**Goal of the exercise**
Where an image appears, leave it out; otherwise repeat the data exactly.

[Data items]
■ ■ ■ ■

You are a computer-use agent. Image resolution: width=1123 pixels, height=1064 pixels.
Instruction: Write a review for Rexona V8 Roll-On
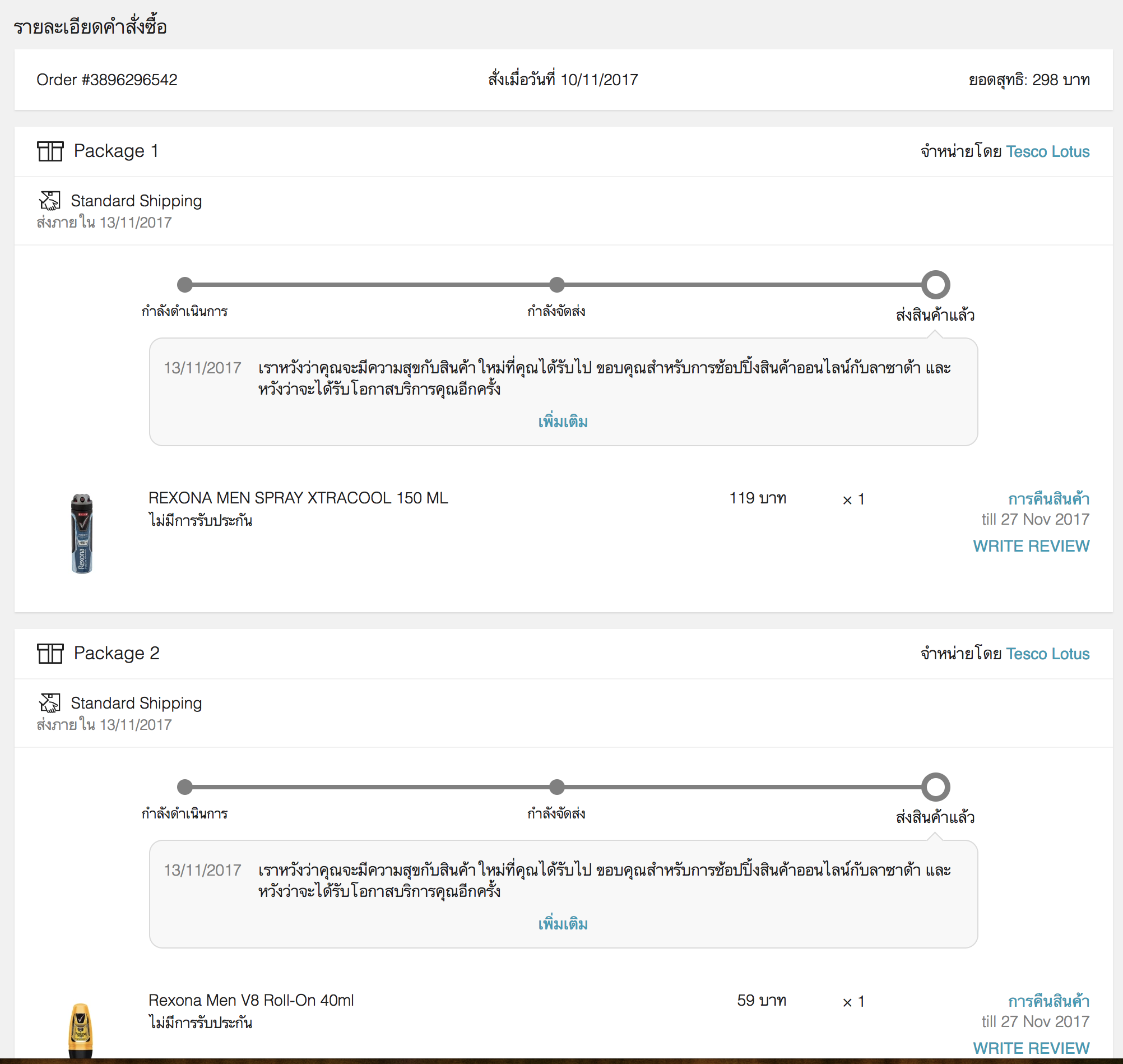[x=1031, y=1048]
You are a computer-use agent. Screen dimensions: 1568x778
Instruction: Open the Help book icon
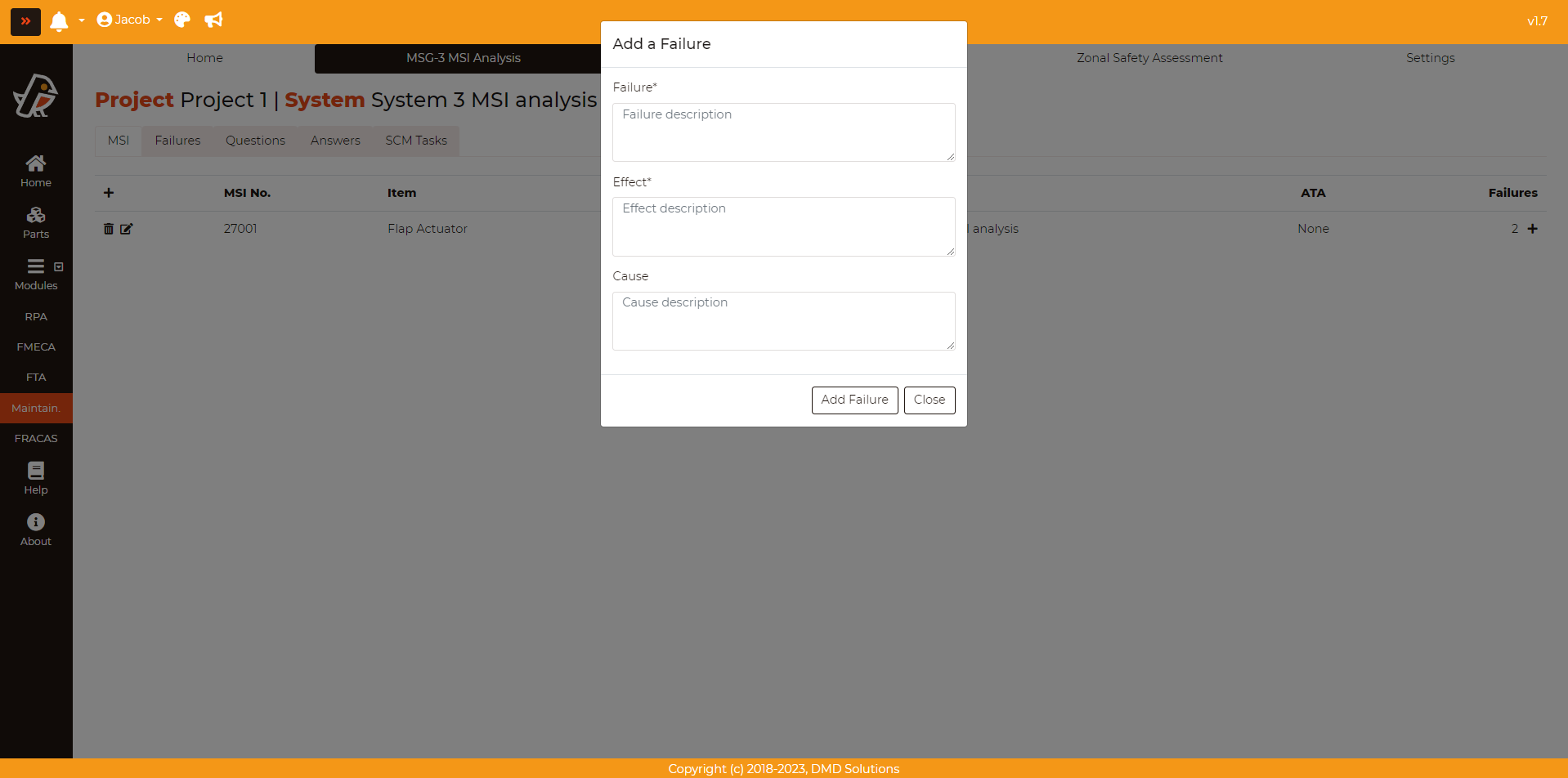click(36, 478)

■ ■ ■ ■

**Answer to this problem**
You are a computer-use agent. Image resolution: width=1123 pixels, height=1064 pixels.
Instruction: Write a review for Rexona V8 Roll-On
[x=1031, y=1048]
You are a computer-use agent. Screen dimensions: 1568x778
Instruction: Open the Help book icon
click(36, 478)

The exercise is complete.